Two types of cercaria used to infect the tadpoles of Polypedates cruciger (a) Pleurolophocercous cercaria of Acanthostomum burminis isolated from Melanoides tuberculata; (b) furcocercous cercaria isolated from Mieniplotia scabra.

Table 1

Five exposure treatments used in the experiment with pleurolophocercous cercaria of Acanthostomum burminis (cercaria P) and furcocercous cercaria (cercaria F)

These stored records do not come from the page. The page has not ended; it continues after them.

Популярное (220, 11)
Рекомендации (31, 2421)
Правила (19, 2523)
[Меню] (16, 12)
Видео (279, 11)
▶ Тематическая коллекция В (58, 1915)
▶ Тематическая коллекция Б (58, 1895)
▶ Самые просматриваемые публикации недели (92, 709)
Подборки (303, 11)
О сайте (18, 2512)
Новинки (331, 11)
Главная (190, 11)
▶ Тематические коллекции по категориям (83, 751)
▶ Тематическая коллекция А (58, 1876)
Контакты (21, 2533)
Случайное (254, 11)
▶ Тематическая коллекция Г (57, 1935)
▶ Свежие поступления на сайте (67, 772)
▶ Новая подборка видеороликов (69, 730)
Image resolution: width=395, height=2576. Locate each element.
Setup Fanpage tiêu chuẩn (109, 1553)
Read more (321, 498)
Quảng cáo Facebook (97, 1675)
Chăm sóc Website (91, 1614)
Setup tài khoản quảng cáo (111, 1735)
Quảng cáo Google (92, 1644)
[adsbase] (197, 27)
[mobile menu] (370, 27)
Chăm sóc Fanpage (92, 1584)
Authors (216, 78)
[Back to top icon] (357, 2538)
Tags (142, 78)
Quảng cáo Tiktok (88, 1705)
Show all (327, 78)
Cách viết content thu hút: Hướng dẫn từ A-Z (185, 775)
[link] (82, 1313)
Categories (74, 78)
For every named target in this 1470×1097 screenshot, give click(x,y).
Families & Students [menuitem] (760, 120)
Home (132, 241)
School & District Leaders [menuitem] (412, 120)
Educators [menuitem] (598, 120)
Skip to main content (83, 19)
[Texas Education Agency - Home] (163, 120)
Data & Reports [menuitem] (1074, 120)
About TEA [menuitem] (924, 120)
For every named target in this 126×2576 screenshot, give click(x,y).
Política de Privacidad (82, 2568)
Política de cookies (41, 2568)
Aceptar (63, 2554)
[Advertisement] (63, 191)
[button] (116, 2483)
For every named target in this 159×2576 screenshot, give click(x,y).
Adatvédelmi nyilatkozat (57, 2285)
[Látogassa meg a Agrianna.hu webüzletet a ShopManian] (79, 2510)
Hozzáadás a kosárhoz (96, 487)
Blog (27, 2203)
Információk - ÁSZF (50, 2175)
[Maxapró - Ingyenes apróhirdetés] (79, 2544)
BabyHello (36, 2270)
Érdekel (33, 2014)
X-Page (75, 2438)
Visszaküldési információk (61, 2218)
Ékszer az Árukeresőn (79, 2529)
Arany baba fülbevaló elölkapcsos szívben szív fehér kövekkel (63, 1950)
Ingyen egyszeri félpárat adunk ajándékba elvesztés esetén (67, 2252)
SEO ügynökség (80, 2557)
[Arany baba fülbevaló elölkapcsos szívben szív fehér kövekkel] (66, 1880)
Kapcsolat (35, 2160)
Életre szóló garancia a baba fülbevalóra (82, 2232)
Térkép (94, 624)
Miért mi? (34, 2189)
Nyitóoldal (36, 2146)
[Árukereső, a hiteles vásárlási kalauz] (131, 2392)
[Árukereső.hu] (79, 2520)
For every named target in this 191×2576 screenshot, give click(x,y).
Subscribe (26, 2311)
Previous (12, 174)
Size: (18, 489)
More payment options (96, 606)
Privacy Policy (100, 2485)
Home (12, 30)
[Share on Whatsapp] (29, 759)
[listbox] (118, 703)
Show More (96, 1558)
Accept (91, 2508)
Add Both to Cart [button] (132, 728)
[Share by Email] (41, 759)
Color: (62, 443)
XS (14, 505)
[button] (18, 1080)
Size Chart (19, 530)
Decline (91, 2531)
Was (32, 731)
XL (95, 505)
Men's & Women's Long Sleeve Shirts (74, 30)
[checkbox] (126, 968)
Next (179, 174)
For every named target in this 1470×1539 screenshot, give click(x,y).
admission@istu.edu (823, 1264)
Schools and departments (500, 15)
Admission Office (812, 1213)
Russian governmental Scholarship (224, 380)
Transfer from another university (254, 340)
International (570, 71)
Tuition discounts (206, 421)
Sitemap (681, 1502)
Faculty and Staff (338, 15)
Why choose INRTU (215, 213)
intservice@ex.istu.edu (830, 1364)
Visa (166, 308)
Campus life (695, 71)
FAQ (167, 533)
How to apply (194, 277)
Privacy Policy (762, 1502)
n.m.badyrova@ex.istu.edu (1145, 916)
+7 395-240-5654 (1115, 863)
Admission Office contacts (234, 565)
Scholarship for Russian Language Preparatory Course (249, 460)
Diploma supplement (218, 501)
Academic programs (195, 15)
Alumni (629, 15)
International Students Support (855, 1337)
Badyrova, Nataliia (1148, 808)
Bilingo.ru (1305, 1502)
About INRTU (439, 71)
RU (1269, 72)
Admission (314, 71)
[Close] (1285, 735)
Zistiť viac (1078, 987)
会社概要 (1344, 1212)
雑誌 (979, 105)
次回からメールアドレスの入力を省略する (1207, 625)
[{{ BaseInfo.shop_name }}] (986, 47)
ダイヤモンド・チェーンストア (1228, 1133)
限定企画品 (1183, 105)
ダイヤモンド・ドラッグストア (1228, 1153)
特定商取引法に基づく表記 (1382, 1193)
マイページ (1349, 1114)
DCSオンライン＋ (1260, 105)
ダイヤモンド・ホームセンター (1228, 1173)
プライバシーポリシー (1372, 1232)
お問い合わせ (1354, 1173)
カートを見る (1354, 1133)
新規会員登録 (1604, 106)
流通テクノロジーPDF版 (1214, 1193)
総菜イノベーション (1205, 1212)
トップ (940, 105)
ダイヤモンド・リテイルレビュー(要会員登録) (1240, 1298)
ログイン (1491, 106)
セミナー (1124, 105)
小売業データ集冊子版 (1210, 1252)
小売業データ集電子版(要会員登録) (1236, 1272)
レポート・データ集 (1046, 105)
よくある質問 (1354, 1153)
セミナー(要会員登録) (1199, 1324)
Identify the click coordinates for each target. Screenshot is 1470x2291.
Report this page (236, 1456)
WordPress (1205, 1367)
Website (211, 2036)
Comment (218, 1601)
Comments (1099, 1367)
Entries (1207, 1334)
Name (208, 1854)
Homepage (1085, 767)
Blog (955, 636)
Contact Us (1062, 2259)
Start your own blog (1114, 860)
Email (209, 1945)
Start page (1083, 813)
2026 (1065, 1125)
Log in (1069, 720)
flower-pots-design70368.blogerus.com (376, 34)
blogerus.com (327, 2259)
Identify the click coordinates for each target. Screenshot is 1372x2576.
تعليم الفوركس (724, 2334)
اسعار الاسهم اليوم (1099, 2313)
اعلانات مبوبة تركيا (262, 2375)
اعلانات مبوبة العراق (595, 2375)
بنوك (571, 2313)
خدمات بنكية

No.	Cercaria P	Cercaria F	Exposure sequence
1	−	−	Overall control
2	+	−	Cercaria P only
3	−	+	Cercaria F only
4	+	+	Both types. Cercaria P were exposed first
5	+	+	Both types. Cercaria B were exposed first

Counting metacercarial cysts

Metacercarial cysts in tadpoles were counted for five consecutive days following the procedure outlined in Rajakaruna et al. (2008). For this, ten tadpoles from each treatment were randomly selected and the number of cysts in each tadpole was counted. It may or may not be the same tadpole each time, but the mean of the counts for a treatment was considered. During counting of cysts, the tadpole was placed on a solid watch glass containing 20 ml of water and was examined under a dissecting microscope. The observations were carried out without anesthesia because the movement of the tadpole on the watch glass was limited and did not obstruct the counting. The metacercaria cysts were visible through the transparent skin of the tadpoles, and hence, the number of cysts and their position in the body were recorded. Ten tadpoles from each treatment were examined per day and returned to the original tanks after observation.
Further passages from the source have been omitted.